Sophie Gorboff (1863-1949), Moscou.
Les « jeunes Gorboff », comme les appelle le « vieux » et charmant Mikhaïl Akimovitch Gorboff (1826-1894) nous font découvrir d’excentriques vieilles dames dont les audaces nous paraissent aujourd’hui bien modestes…Ils font connaissance du pédagogue Ratchinsky qui les incite à suivre le mouvement du « retour à la terre » (la Vérité dans le peuple), grande préoccupation des intellectuels russes. Les écoles rurales sont alors à la mode. Tolstoï fonde une école à Iassnaya Poliana et y enseigne « avec passion ». Les Gorboff et les Tolstoï sont voisins et le meilleur ami de mon père, Dorik Soukhotine, est le beau- fils de Tatiana Lwovna Tolstoï.
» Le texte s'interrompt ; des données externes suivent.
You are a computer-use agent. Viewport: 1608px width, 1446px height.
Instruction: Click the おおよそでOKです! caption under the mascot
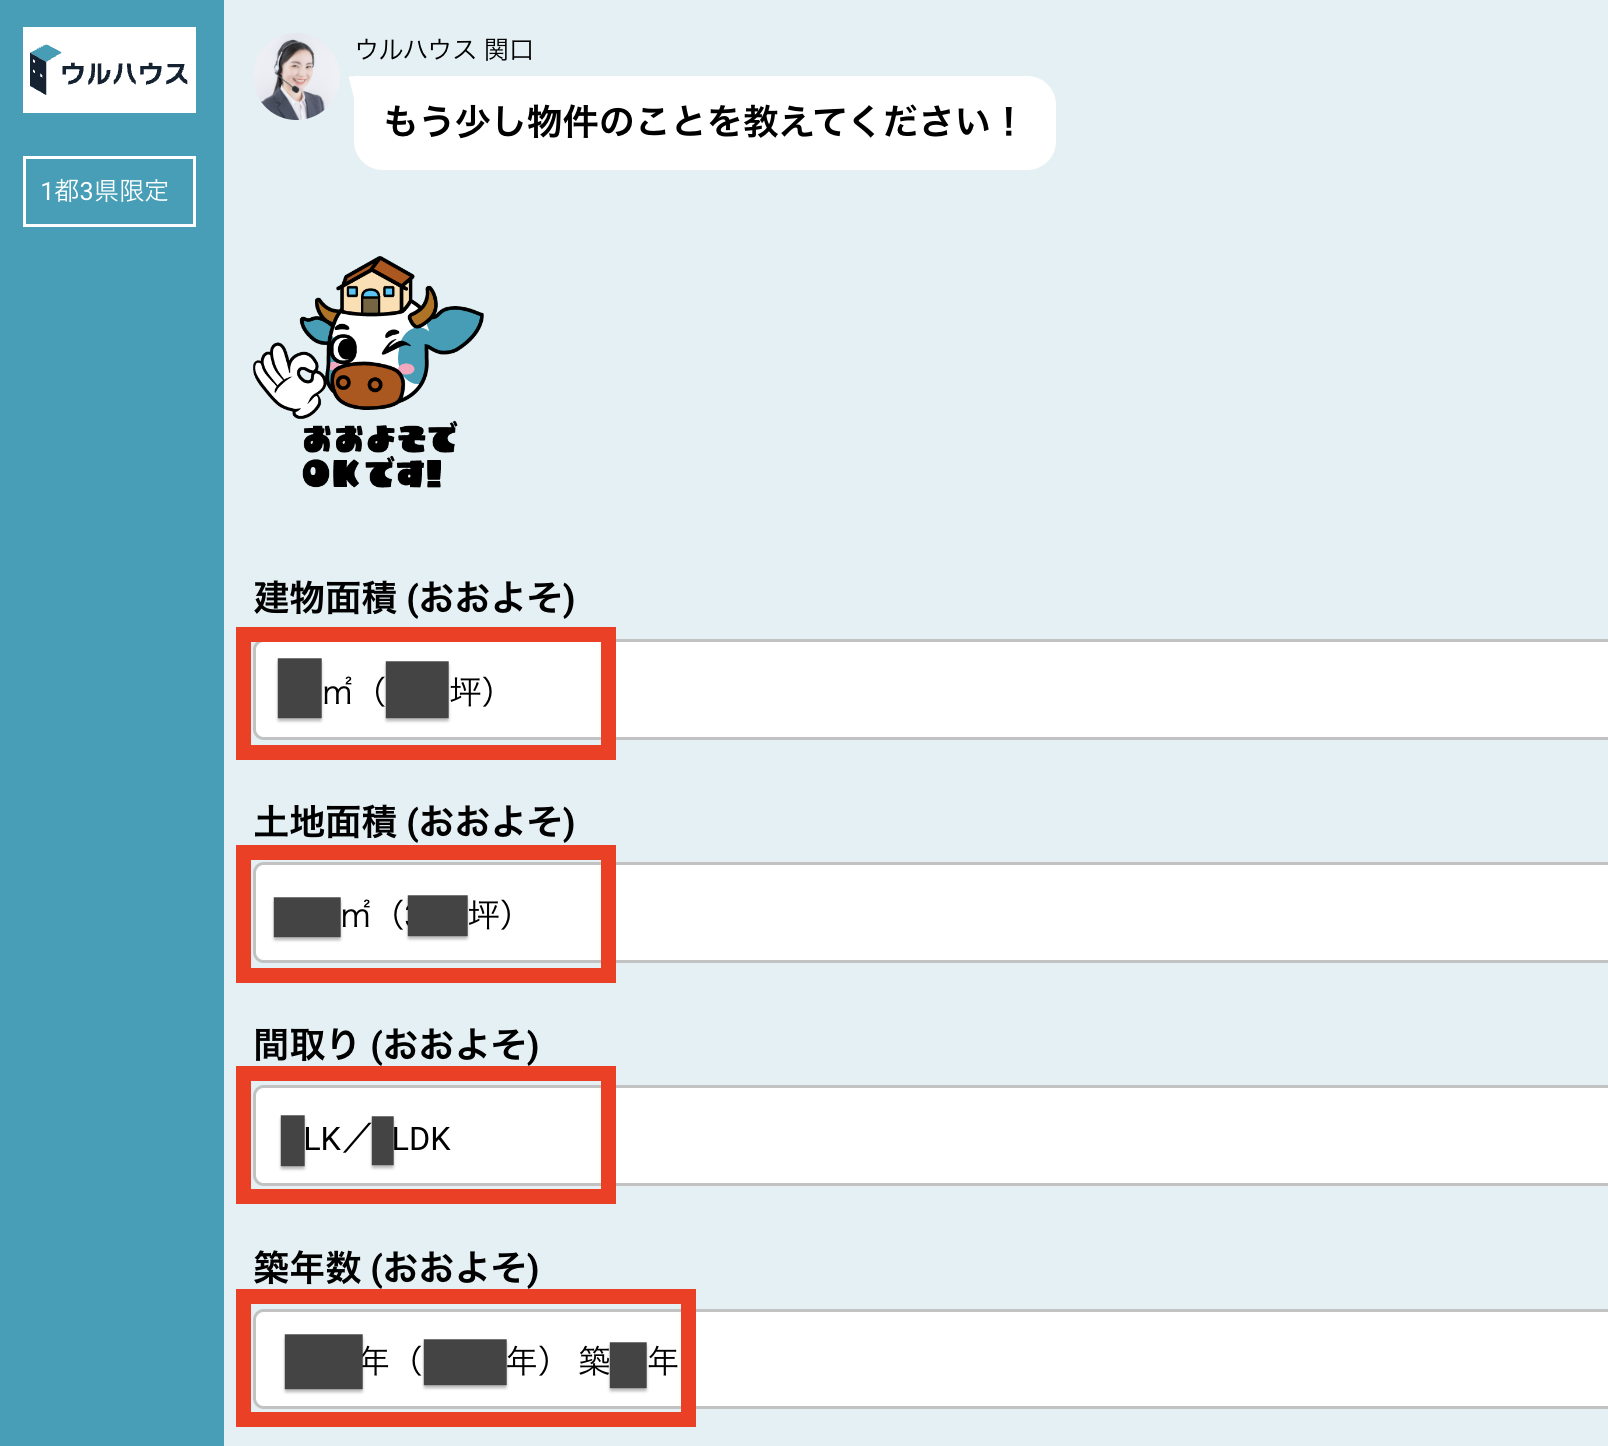[x=377, y=456]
Petrovskie Linii, porte n°10, appartement 41…Ceux qui sont venus chez nous, dans notre premier appartement moscovite, sont presque tous morts. Est-ce tellement lointain ? Moi, je revois tout jusqu’au moindre détail : notre grand salon carré aux meubles lourds, avec mon bureau et mon armoire à livres, mon piano Bechstein … Le bureau de papa, long et étroit, tapissé de tissu oriental, donnant sur son cabinet de toilette ; Leskovsky appelait cette tapisserie « Les portes de Tamerlan ». Ma chambre, à gauche du salon. Plus loin, après l’entrée et le couloir, une petite salle à manger. Et un escalier de 87 marches…mais cela n’avait aucune d’importance à nos yeux. Vingt fois par jour, nous montions et descendions cet escalier, heureux d’habiter au cœur de la ville, à côté de toutes les librairies et à deux pas des théâtres et des passages. – Sonia, puisque tu vas te promener, achète-moi un crayon semblable à celui-là. – Kolia, pourrais-tu passer chez P. ou chez B. ? C’est sur ton chemin.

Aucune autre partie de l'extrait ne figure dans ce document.